Compton, a 76-year-old Emmy-winning former TV producer and writer, erected the steel gate across Forest Park Drive last week.
The one-lane roadway crosses property he owns through a private trust.
But improvements to the road must be made before he and other landowners on the hillside above Lincoln High School can construct new homes in the area. A dispute over who should pay for the street’s widening and paving has simmered for years.
“This is a little test of property rights,” Compton said of the gate earlier this week. “It’s got everyone’s attention.”
Compton told Yaffe that he has offered to dedicate his portion of the road to the city.
He insisted that the gate was not preventing Forest Park Drive’s 18 residents from coming and going from their houses because there is an alternate way in and out.
Residents have disputed that, arguing that the only other access is by foot over a steep trail and wooden staircase or across a field and up a steeply sloped hill -- a route that would require a four-wheel-drive vehicle.
The temporary restraining order was sought by residents Ilse Ackermann and her husband, Meeno Peluce. In court papers, they asserted they had freely used Forest Park Drive since purchasing their home in late 2002 from Compton.
“If they’ve been using this road for five years, why don’t they have a prescriptive easement” that allows them to continue driving on it?
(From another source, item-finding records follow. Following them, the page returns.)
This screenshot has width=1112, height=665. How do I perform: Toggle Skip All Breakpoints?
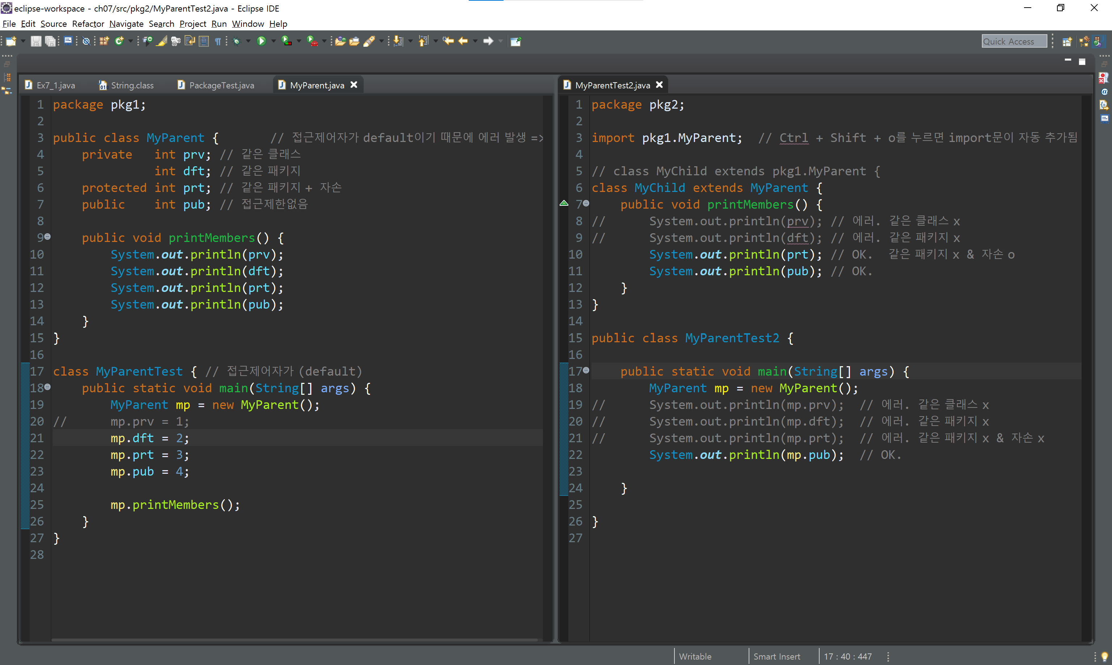[x=86, y=41]
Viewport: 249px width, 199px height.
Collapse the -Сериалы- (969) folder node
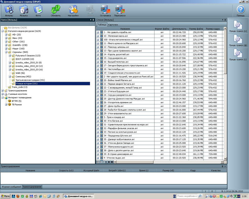6,52
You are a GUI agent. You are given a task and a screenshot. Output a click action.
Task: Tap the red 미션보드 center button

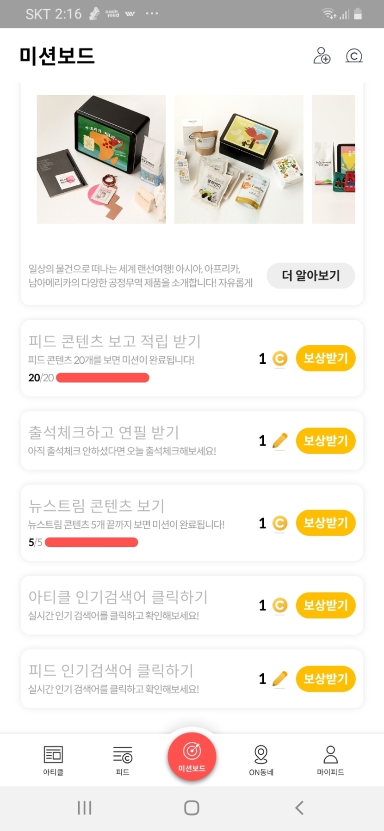192,757
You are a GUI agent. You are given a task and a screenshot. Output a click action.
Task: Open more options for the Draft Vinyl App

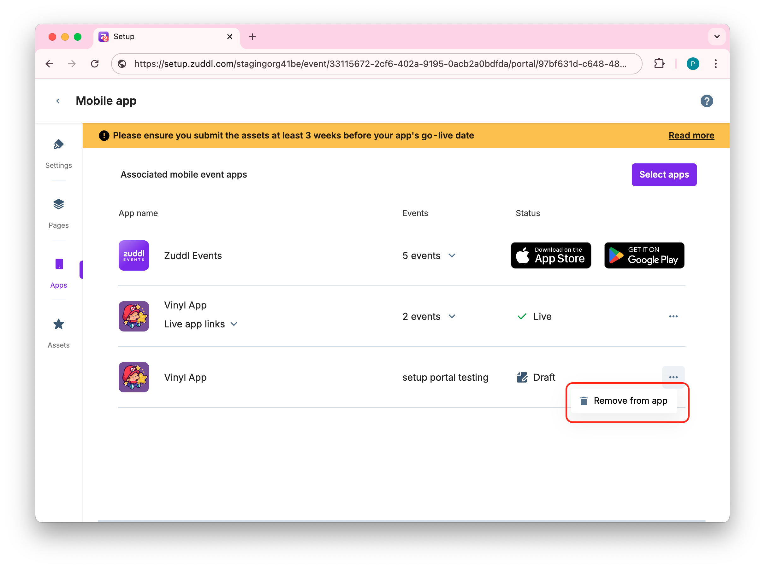(x=673, y=377)
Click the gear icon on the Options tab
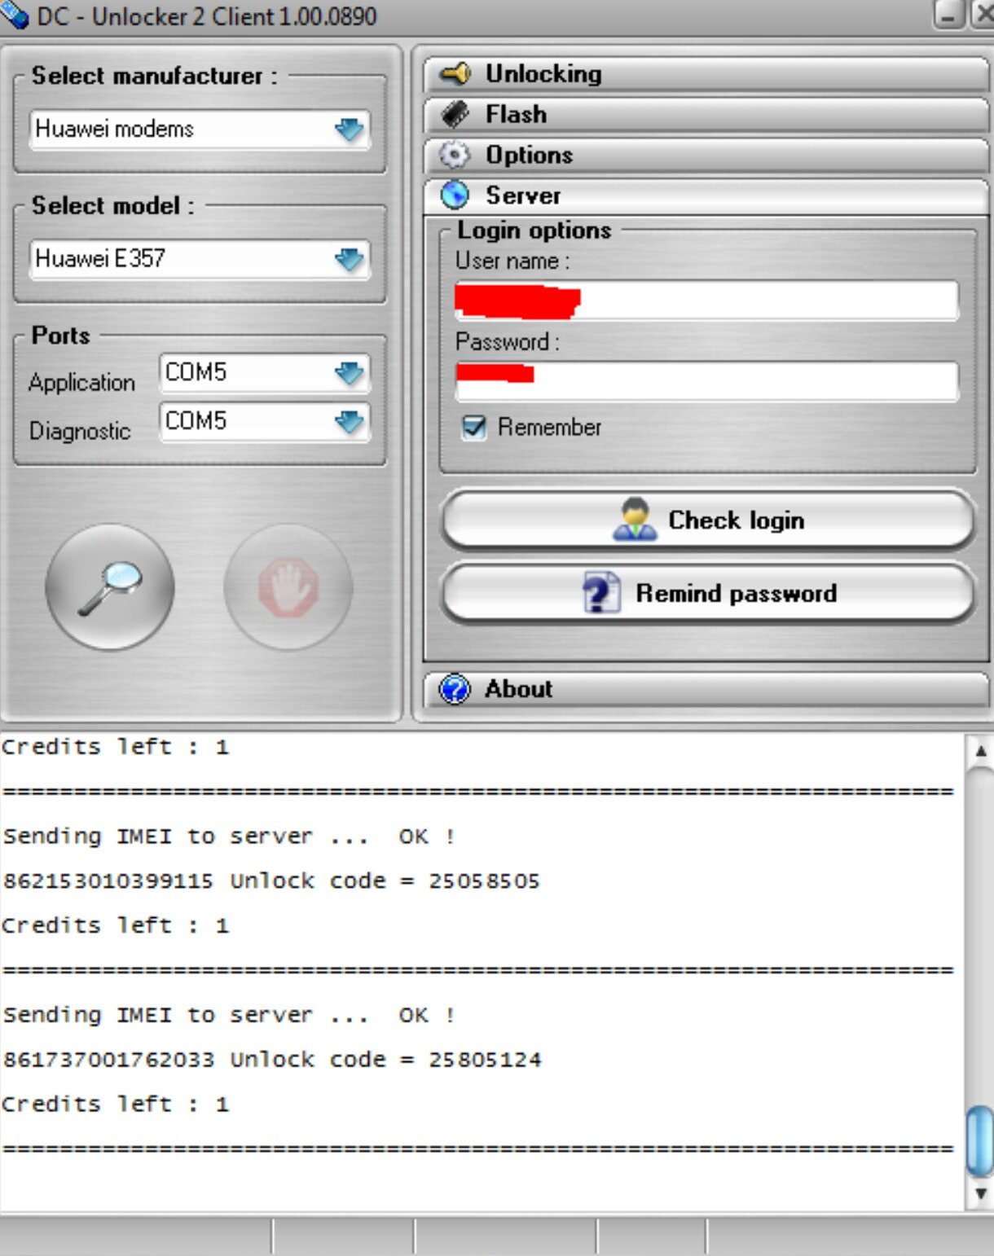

Yaffe asked Compton. “They’ve used it openly and notoriously.”
He ordered Compton not to interfere with either vehicular or pedestrian access along Forest Park Drive.
A representative of the Los Angeles city attorney’s office attended the court session but did not participate.
Attorney Bruce Landau represented Ackermann and Peluce.
“We’re a little outraged we had to acquire private counsel,” Ackermann said afterward.
Peluce said the pair borrowed money from relatives to finance the case. “We’re doing this on behalf of the neighborhood,” he said.